[Stored dataset items]
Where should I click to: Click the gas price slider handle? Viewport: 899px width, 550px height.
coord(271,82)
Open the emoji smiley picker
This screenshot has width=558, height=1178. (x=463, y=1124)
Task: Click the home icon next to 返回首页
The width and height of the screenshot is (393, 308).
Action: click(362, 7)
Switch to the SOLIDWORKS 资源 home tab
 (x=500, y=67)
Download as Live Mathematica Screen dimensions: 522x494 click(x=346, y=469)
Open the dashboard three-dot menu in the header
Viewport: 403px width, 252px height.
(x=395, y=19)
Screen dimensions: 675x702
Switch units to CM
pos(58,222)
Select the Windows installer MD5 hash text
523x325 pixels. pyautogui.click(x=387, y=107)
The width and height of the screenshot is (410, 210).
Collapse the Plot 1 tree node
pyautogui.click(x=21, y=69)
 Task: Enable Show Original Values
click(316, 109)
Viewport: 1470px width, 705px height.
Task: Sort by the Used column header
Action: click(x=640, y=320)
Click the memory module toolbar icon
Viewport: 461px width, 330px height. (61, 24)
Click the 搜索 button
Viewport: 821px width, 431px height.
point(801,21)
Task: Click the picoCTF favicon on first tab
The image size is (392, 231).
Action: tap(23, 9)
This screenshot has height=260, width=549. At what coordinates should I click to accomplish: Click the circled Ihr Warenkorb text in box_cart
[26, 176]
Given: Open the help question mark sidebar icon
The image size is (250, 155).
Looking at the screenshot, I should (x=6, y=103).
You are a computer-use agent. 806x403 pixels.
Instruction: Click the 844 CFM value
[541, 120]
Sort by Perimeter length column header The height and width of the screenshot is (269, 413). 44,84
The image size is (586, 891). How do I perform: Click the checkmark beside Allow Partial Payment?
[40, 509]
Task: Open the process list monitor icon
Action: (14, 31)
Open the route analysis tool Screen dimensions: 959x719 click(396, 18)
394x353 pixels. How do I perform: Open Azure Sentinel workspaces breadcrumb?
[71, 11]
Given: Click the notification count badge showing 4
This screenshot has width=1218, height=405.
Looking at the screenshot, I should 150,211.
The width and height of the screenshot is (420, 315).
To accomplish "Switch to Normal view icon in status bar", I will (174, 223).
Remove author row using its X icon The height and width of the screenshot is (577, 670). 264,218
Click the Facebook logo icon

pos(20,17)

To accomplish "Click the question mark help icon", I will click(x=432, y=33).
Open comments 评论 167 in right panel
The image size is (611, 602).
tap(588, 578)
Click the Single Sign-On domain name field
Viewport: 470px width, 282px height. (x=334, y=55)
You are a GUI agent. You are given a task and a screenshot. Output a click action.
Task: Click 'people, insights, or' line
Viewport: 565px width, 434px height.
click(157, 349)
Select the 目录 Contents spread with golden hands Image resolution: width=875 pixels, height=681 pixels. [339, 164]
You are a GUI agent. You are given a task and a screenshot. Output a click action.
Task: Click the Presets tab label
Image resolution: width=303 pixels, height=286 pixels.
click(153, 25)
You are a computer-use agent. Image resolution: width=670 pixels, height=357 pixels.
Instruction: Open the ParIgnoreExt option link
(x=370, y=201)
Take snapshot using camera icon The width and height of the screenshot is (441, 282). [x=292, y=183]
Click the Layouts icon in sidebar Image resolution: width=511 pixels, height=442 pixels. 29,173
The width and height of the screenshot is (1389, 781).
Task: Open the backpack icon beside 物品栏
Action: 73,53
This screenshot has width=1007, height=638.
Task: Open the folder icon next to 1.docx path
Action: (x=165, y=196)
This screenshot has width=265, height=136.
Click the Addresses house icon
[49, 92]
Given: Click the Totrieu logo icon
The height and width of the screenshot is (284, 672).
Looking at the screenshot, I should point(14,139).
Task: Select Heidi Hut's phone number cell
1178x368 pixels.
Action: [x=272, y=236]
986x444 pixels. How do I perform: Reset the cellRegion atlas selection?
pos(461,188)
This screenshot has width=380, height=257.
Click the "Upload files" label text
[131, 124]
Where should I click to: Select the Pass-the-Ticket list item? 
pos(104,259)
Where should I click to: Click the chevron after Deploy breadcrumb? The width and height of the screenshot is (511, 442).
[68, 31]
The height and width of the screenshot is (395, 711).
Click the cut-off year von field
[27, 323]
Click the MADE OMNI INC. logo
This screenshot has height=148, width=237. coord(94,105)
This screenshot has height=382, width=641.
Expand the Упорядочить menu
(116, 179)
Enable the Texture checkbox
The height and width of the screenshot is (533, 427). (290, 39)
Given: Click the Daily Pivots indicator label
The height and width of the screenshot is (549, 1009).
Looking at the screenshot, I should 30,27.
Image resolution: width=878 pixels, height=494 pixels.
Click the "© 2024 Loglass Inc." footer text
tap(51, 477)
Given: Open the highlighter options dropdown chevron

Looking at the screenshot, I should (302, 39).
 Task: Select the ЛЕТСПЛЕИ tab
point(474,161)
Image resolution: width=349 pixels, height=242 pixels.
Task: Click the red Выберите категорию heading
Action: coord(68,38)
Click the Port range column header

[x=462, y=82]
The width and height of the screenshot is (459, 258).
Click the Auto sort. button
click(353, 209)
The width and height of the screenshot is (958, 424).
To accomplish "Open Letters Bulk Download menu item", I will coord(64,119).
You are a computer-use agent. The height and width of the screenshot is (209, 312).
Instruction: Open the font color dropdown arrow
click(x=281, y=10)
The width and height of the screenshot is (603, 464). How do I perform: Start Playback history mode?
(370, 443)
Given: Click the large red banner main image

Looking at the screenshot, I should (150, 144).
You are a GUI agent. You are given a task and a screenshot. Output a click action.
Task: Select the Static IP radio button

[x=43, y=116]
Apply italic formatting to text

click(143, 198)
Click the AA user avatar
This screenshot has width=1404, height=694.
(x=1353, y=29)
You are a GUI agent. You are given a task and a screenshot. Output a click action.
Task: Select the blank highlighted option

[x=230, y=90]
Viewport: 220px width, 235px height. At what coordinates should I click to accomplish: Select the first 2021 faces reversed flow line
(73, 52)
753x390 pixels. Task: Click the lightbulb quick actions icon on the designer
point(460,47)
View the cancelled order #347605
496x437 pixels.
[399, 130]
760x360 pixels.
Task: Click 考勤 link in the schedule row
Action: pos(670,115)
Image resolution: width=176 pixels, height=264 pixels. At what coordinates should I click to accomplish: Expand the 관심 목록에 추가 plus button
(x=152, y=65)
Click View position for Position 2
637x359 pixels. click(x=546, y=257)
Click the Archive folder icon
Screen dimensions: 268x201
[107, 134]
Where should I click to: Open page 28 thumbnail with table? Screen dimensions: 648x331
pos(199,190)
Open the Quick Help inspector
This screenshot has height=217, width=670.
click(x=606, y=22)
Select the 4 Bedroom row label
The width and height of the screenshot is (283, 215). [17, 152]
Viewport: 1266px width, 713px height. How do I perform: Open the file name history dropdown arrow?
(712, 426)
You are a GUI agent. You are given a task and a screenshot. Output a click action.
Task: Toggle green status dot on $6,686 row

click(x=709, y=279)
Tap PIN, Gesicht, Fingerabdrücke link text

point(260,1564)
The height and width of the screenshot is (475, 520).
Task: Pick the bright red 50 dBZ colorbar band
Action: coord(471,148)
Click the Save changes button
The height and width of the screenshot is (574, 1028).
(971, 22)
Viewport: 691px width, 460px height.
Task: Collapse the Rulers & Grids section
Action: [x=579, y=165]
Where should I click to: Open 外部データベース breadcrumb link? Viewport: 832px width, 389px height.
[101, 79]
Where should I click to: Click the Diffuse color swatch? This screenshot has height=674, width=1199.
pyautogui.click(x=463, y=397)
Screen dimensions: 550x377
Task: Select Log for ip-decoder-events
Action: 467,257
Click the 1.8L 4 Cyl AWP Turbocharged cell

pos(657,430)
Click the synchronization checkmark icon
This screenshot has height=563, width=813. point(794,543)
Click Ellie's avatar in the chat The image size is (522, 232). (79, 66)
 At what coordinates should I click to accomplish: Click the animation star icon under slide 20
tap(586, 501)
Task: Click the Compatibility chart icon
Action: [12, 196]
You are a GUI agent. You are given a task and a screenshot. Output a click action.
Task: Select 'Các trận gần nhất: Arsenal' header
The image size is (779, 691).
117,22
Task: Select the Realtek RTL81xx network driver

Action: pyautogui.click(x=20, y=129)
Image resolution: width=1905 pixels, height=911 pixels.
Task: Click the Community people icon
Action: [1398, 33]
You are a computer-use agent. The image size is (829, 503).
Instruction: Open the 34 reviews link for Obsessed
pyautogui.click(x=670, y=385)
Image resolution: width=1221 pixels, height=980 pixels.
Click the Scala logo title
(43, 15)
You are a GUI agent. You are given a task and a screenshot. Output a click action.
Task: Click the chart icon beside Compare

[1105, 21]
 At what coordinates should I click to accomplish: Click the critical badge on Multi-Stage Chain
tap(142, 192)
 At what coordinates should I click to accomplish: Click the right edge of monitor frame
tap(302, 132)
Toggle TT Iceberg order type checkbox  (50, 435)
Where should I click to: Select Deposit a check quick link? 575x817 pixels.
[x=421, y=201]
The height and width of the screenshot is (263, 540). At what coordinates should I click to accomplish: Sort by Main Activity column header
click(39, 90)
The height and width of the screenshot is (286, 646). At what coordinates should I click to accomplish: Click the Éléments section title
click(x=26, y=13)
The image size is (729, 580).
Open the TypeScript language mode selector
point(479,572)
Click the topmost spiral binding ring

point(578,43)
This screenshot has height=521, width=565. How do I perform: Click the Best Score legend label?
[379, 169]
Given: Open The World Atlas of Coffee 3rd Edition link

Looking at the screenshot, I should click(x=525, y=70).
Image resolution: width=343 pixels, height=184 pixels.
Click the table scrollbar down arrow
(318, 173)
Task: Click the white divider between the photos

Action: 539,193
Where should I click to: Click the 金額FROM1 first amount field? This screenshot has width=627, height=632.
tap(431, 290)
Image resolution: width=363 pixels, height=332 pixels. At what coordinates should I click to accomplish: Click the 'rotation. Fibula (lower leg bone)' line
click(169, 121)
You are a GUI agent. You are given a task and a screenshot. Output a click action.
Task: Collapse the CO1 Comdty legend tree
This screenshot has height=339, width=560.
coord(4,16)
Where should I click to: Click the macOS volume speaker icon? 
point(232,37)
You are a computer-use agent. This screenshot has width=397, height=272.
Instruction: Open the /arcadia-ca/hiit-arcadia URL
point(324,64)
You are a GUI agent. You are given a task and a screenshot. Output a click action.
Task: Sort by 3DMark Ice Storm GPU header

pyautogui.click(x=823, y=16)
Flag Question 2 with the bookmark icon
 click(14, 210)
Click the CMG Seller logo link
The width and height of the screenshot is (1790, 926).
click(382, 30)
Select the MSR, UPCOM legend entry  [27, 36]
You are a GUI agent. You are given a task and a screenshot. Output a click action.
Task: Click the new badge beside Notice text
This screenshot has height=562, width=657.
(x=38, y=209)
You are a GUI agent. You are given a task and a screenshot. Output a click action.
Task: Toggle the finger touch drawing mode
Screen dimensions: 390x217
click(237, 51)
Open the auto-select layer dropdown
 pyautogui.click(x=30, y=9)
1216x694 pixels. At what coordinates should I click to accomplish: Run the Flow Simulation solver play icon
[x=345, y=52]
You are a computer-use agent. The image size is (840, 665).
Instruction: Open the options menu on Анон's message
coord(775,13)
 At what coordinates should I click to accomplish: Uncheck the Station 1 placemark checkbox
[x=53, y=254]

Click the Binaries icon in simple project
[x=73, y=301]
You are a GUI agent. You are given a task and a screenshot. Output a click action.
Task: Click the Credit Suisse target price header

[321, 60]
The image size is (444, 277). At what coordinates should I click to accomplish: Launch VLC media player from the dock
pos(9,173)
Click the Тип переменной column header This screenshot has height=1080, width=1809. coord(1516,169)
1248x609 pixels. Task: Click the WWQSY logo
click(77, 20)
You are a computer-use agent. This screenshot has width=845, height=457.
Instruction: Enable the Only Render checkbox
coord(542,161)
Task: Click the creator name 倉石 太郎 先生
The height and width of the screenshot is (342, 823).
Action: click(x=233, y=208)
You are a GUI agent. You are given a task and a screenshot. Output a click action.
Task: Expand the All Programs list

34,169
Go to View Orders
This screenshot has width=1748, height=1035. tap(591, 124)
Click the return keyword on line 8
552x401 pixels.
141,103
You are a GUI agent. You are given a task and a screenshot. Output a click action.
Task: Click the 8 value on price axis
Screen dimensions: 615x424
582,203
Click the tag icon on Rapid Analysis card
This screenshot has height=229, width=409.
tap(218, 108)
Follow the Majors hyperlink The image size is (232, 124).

## WHAT THE TASK REQUIRES
Nothing beyond the line that contains "The width and height of the screenshot is (420, 315)." belongs in the answer; reproduce the entries exactly from their first line through it.

## TASK OUTPUT
Where should I click to: Click the gas price slider handle? Viewport: 899px width, 550px height.
coord(271,82)
Open the emoji smiley picker
This screenshot has width=558, height=1178. (x=463, y=1124)
Task: Click the home icon next to 返回首页
The width and height of the screenshot is (393, 308).
Action: click(362, 7)
Switch to the SOLIDWORKS 资源 home tab
 (x=500, y=67)
Download as Live Mathematica Screen dimensions: 522x494 click(x=346, y=469)
Open the dashboard three-dot menu in the header
Viewport: 403px width, 252px height.
(x=395, y=19)
Screen dimensions: 675x702
Switch units to CM
pos(58,222)
Select the Windows installer MD5 hash text
523x325 pixels. pyautogui.click(x=387, y=107)
The width and height of the screenshot is (410, 210).
Collapse the Plot 1 tree node
pyautogui.click(x=21, y=69)
 Task: Enable Show Original Values
click(316, 109)
Viewport: 1470px width, 705px height.
Task: Sort by the Used column header
Action: click(x=640, y=320)
Click the memory module toolbar icon
Viewport: 461px width, 330px height. (61, 24)
Click the 搜索 button
Viewport: 821px width, 431px height.
point(801,21)
Task: Click the picoCTF favicon on first tab
The image size is (392, 231).
Action: tap(23, 9)
This screenshot has height=260, width=549. At what coordinates should I click to accomplish: Click the circled Ihr Warenkorb text in box_cart
[26, 176]
Given: Open the help question mark sidebar icon
The image size is (250, 155).
Looking at the screenshot, I should (x=6, y=103).
You are a computer-use agent. 806x403 pixels.
Instruction: Click the 844 CFM value
[541, 120]
Sort by Perimeter length column header The height and width of the screenshot is (269, 413). 44,84
The image size is (586, 891). How do I perform: Click the checkmark beside Allow Partial Payment?
[40, 509]
Task: Open the process list monitor icon
Action: (14, 31)
Open the route analysis tool Screen dimensions: 959x719 click(396, 18)
394x353 pixels. How do I perform: Open Azure Sentinel workspaces breadcrumb?
[71, 11]
Given: Click the notification count badge showing 4
This screenshot has width=1218, height=405.
Looking at the screenshot, I should 150,211.
The width and height of the screenshot is (420, 315).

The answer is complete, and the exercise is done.